TASK TO CARRY OUT
Every record shown here needs to be repeated exactly.

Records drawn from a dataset
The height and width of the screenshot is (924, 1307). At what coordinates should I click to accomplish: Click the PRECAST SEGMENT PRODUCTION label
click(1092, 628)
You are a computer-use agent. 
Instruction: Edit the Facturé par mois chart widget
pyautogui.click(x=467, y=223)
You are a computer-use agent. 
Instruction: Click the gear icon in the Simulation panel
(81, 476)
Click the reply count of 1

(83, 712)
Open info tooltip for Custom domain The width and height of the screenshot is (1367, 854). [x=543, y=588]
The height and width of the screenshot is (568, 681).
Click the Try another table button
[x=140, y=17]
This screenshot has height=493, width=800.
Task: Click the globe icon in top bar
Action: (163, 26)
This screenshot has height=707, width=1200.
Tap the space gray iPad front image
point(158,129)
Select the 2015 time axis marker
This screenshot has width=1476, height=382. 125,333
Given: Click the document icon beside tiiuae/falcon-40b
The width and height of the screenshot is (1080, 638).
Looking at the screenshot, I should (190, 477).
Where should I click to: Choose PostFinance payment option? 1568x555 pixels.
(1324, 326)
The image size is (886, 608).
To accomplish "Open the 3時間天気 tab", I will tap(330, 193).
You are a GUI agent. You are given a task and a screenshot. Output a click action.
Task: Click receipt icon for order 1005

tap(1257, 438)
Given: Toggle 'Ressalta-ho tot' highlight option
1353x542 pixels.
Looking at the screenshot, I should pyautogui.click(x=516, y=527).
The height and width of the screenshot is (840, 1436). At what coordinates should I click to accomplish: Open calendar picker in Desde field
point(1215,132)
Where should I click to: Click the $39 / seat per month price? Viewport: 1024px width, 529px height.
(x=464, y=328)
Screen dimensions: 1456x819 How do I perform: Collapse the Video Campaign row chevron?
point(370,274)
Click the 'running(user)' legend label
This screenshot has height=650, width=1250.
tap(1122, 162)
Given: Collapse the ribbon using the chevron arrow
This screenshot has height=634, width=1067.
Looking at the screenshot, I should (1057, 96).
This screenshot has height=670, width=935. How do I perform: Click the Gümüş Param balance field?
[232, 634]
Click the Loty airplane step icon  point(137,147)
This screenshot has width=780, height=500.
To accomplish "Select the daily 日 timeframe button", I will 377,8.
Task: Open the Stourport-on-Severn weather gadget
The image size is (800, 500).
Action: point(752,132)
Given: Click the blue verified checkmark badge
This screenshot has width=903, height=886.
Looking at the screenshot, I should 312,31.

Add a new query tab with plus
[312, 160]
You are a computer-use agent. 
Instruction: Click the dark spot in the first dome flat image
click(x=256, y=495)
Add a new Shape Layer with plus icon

TASK RESULT
The height and width of the screenshot is (924, 1307). At what coordinates should I click to accomplish: Click the PRECAST SEGMENT PRODUCTION label
click(1092, 628)
You are a computer-use agent. 
Instruction: Edit the Facturé par mois chart widget
pyautogui.click(x=467, y=223)
You are a computer-use agent. 
Instruction: Click the gear icon in the Simulation panel
(81, 476)
Click the reply count of 1

(83, 712)
Open info tooltip for Custom domain The width and height of the screenshot is (1367, 854). [x=543, y=588]
The height and width of the screenshot is (568, 681).
Click the Try another table button
[x=140, y=17]
This screenshot has height=493, width=800.
Task: Click the globe icon in top bar
Action: (163, 26)
This screenshot has height=707, width=1200.
Tap the space gray iPad front image
point(158,129)
Select the 2015 time axis marker
This screenshot has width=1476, height=382. 125,333
Given: Click the document icon beside tiiuae/falcon-40b
The width and height of the screenshot is (1080, 638).
Looking at the screenshot, I should (190, 477).
Where should I click to: Choose PostFinance payment option? 1568x555 pixels.
(1324, 326)
The image size is (886, 608).
To accomplish "Open the 3時間天気 tab", I will tap(330, 193).
You are a GUI agent. You are given a task and a screenshot. Output a click action.
Task: Click receipt icon for order 1005

tap(1257, 438)
Given: Toggle 'Ressalta-ho tot' highlight option
1353x542 pixels.
Looking at the screenshot, I should pyautogui.click(x=516, y=527).
The height and width of the screenshot is (840, 1436). At what coordinates should I click to accomplish: Open calendar picker in Desde field
point(1215,132)
Where should I click to: Click the $39 / seat per month price? Viewport: 1024px width, 529px height.
(x=464, y=328)
Screen dimensions: 1456x819 How do I perform: Collapse the Video Campaign row chevron?
point(370,274)
Click the 'running(user)' legend label
This screenshot has height=650, width=1250.
tap(1122, 162)
Given: Collapse the ribbon using the chevron arrow
This screenshot has height=634, width=1067.
Looking at the screenshot, I should (1057, 96).
This screenshot has height=670, width=935. How do I perform: Click the Gümüş Param balance field?
[232, 634]
Click the Loty airplane step icon  point(137,147)
This screenshot has width=780, height=500.
To accomplish "Select the daily 日 timeframe button", I will 377,8.
Task: Open the Stourport-on-Severn weather gadget
The image size is (800, 500).
Action: point(752,132)
Given: Click the blue verified checkmark badge
This screenshot has width=903, height=886.
Looking at the screenshot, I should 312,31.

Add a new query tab with plus
[312, 160]
You are a computer-use agent. 
Instruction: Click the dark spot in the first dome flat image
click(x=256, y=495)
Add a new Shape Layer with plus icon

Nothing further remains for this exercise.